Top Stories

A look at the changes to the CONCACAF Champions League and U.S. Open Cup


The recent changes to the Major League Soccer schedule and competition format are hardly the only ones impacting professional soccer teams in North America.

Coinciding with the MLS SuperDraft, U.S. Soccer and CONCACAF announced major changes to the CONCACAF Champions League and U.S. Open Cup going forward, changes that drastically alter the regional and domestic competitions. The biggest change to the CCL is that the preliminary round is no longer, and a straight group-to-knockout format featuring fewer overall games is the new arrangement. For the U.S. Open Cup, it is now a 64-team field with all U.S.-based MLS teams being entered into the bracket instead of having their own qualifying path.

The changes for both tournaments go into effect immediately, meaning that Real Salt Lake and the Houston Dynamo, which had qualified for the now-defunct preliminary round of the CCL, are entered directly into the group stage instead of having to go through preliminary games this summer.

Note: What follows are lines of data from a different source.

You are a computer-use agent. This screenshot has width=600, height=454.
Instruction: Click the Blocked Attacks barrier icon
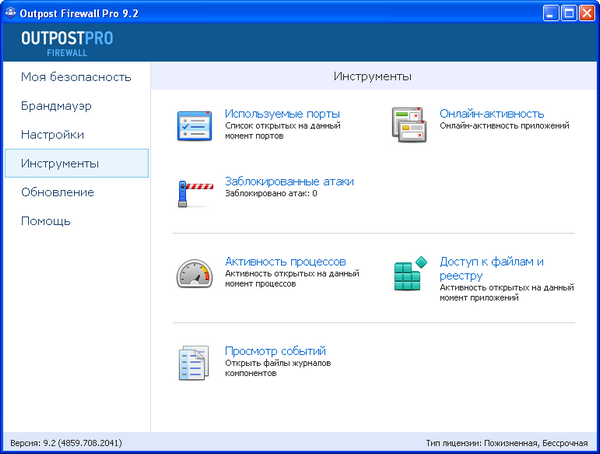[194, 190]

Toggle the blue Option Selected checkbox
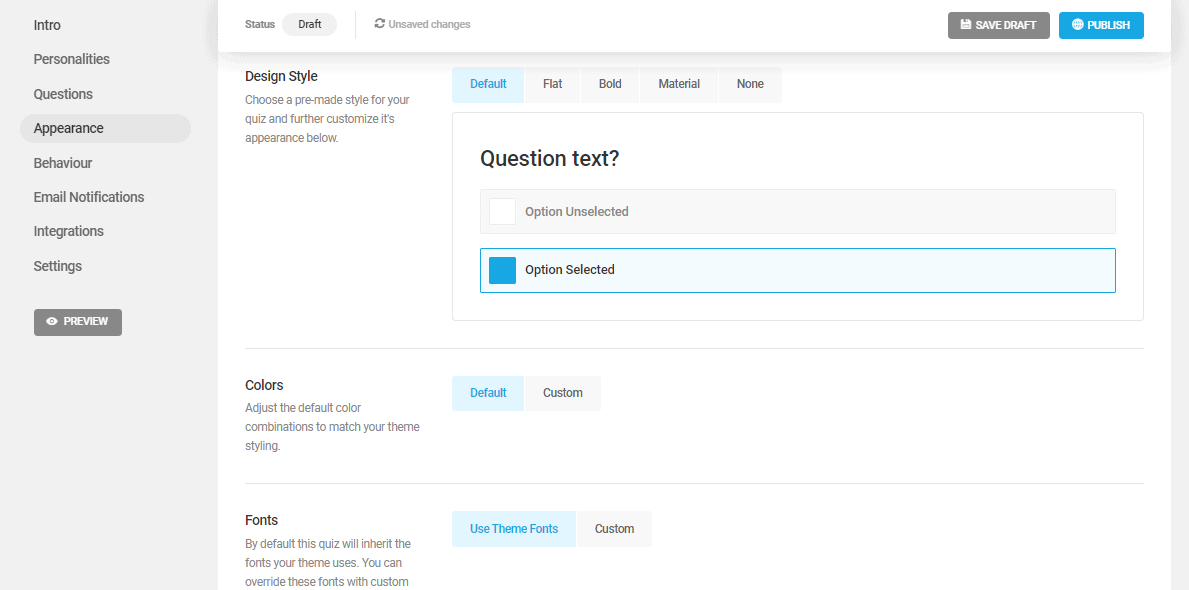(x=502, y=270)
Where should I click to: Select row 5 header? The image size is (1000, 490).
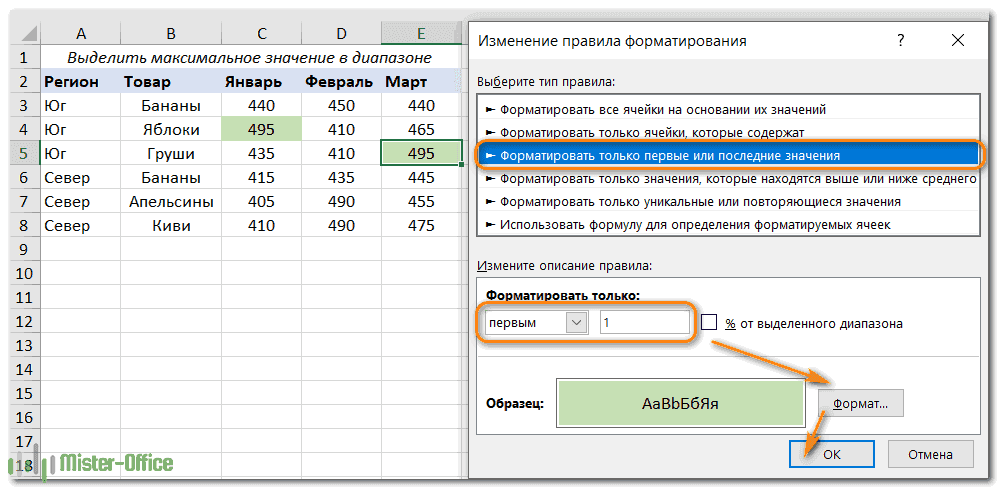tap(25, 154)
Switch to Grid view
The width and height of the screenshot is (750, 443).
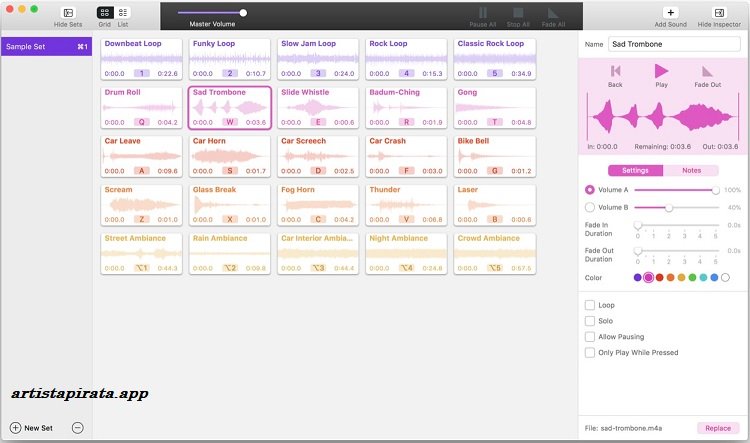pos(105,13)
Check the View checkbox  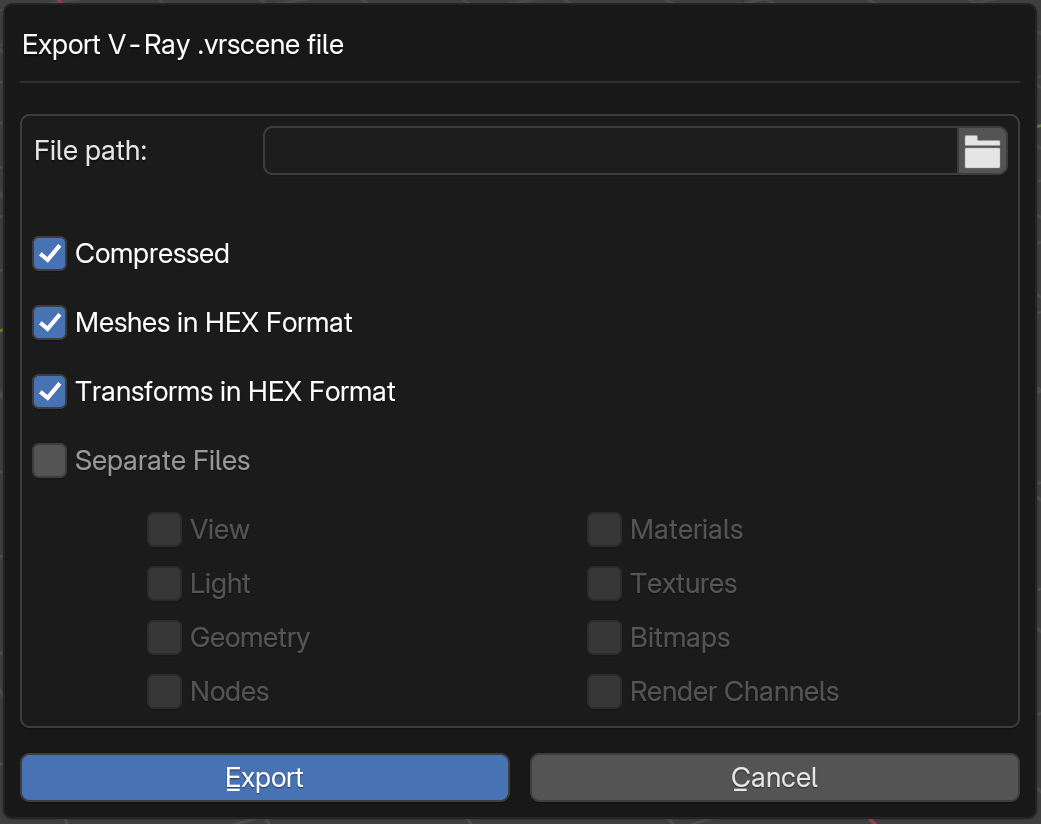pos(165,530)
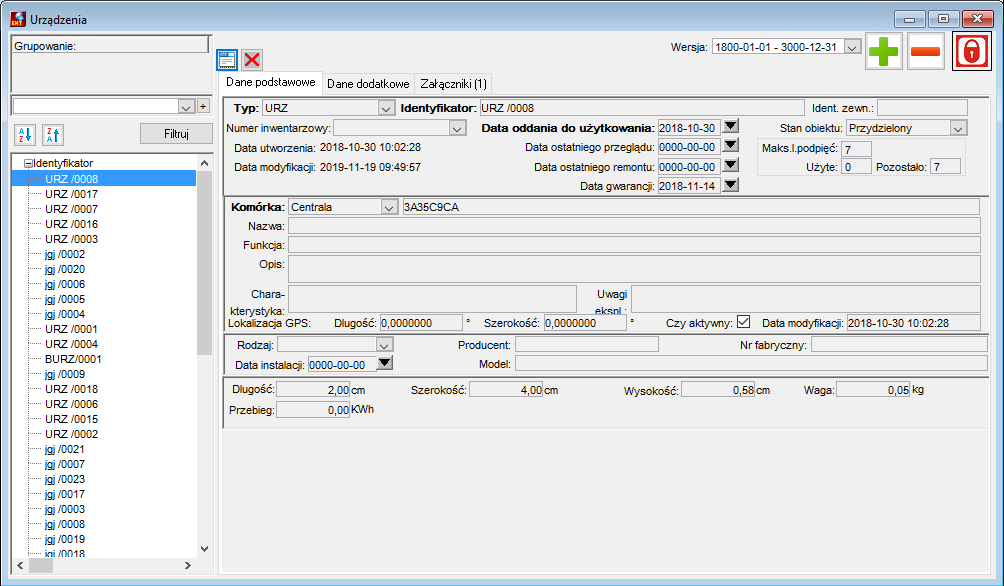Switch to the Dane dodatkowe tab

coord(368,84)
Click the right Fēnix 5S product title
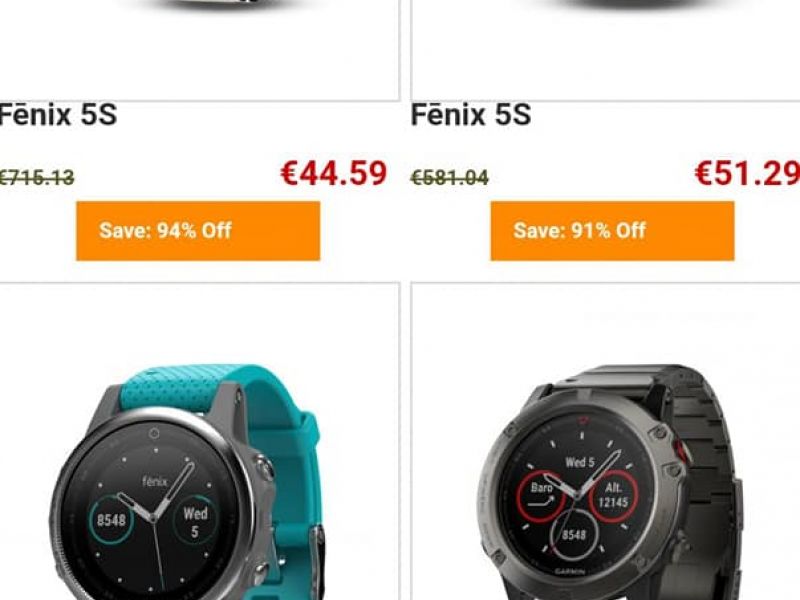This screenshot has width=800, height=600. pyautogui.click(x=471, y=114)
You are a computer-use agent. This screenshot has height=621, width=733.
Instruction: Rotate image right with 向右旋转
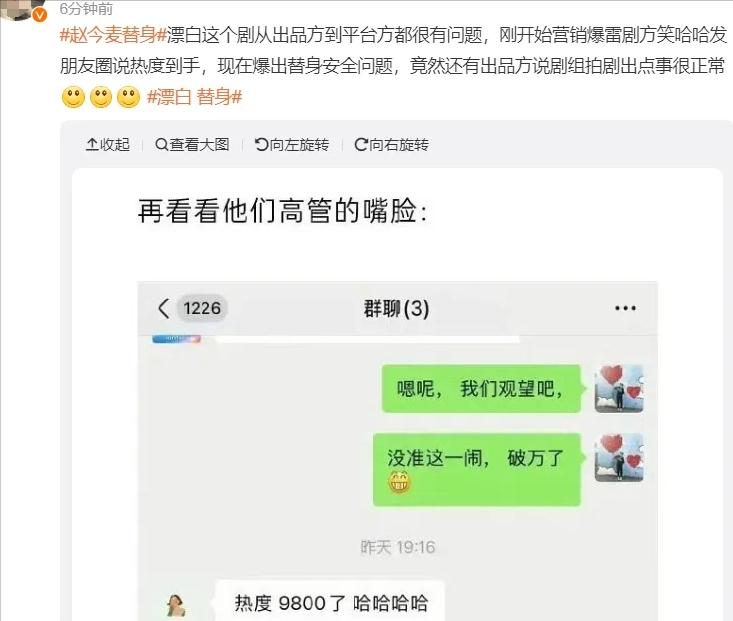coord(391,144)
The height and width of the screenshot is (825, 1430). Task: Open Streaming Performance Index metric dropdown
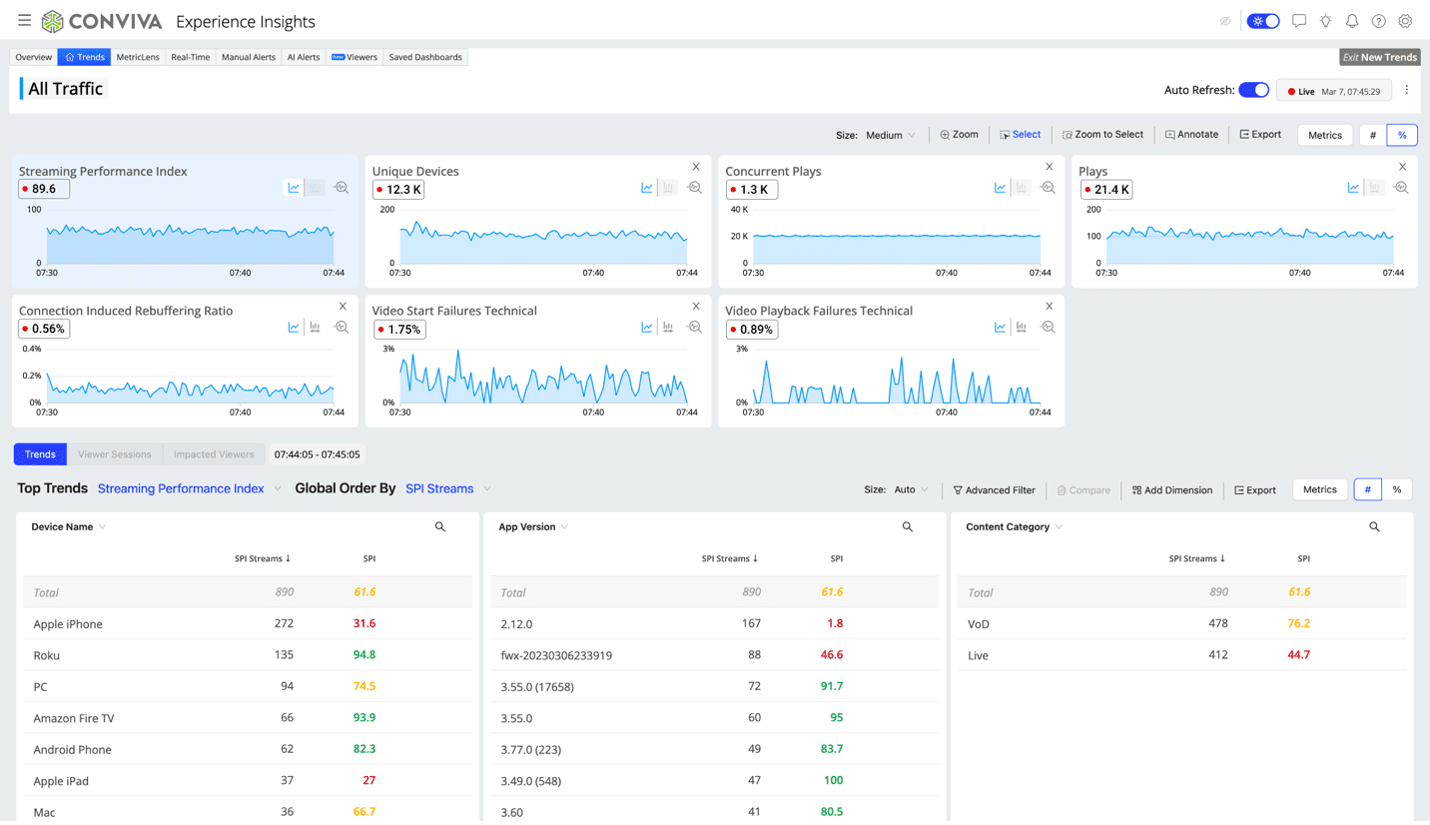188,489
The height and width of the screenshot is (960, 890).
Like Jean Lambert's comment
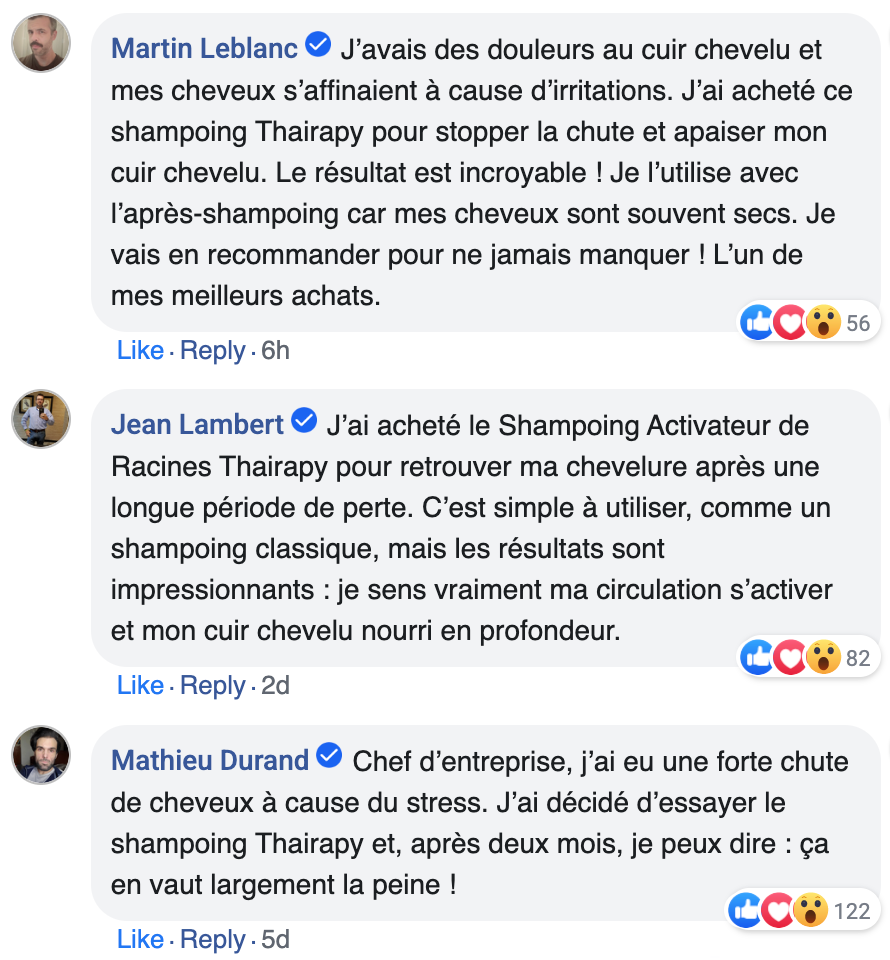tap(140, 685)
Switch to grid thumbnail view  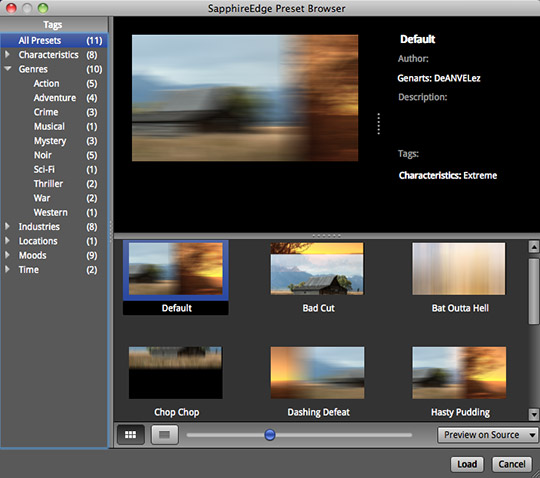131,435
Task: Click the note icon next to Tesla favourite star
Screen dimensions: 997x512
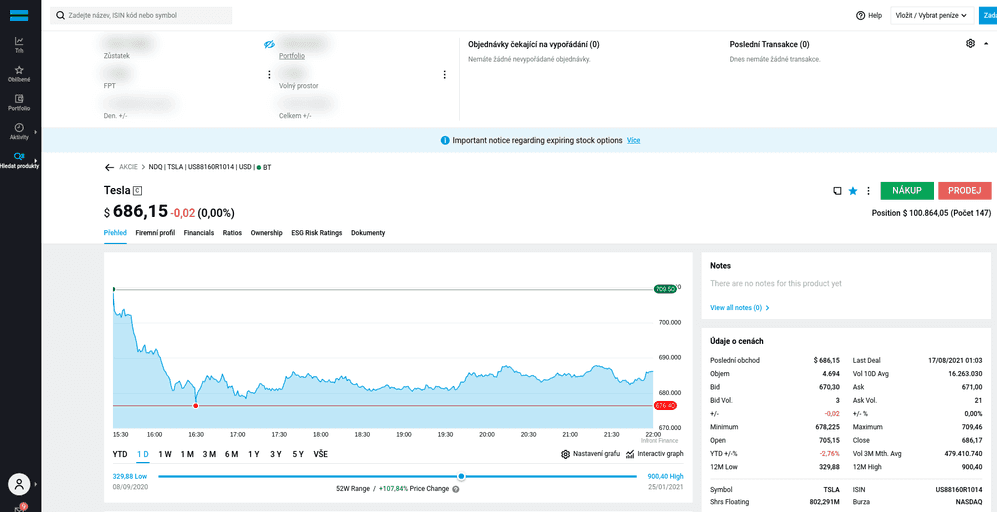Action: (x=836, y=190)
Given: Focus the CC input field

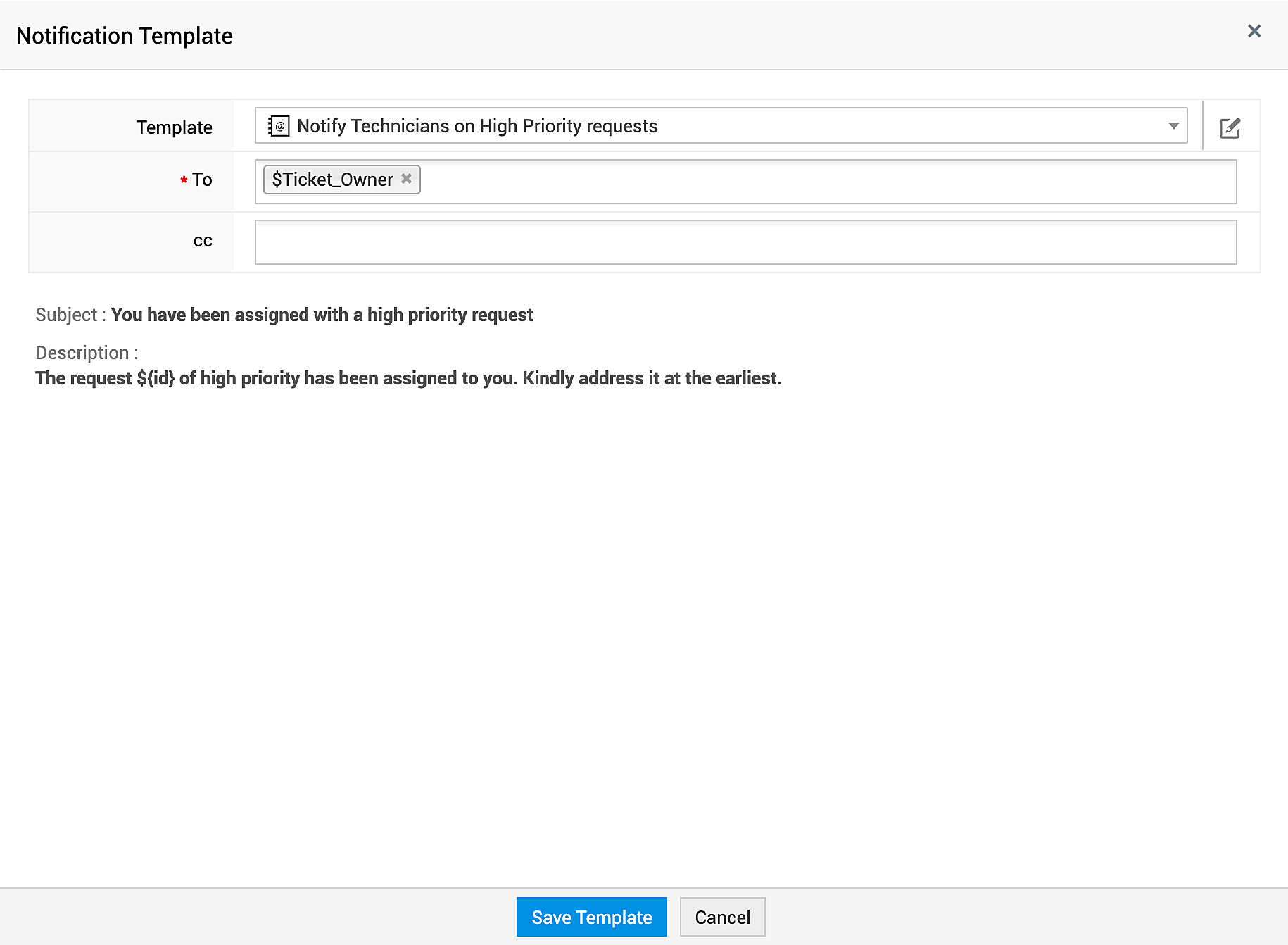Looking at the screenshot, I should click(x=745, y=242).
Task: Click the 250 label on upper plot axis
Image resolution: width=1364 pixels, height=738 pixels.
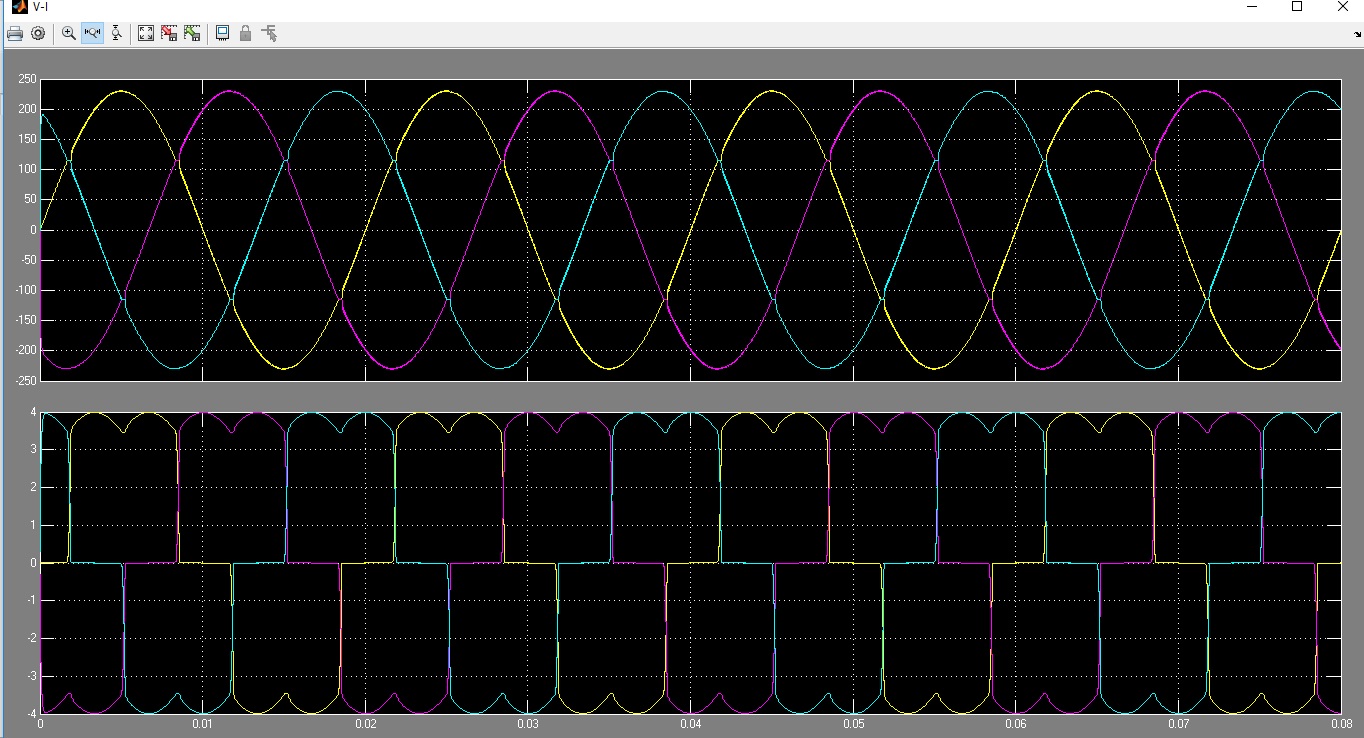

Here is a closer look at the differences between past and present for the two tournaments:


CCLRSL (Reuters Pictures)

PAST: Preliminary-round format with 16 teams vying for eight spots in the 16-team group stage. Eight preliminary-round winners advanced to the group stage, where they joined the eight automatic qualifiers and competed in four groups of four teams each. 

Each team played six group games — all opponents home and away — and the top two teams in each group advanced to the knockout stage, where teams played a home-and-away series with the aggregate goal winners advancing in each round until a champion was crowned. 

PRESENT: Instead of some having to go through a qualifying process, all 24 teams are entered directly into the group stage. There are eight groups of three teams each, and teams play against the other two teams in their group at home and away. Only group winners advance to the knockout stage, which remains unchanged.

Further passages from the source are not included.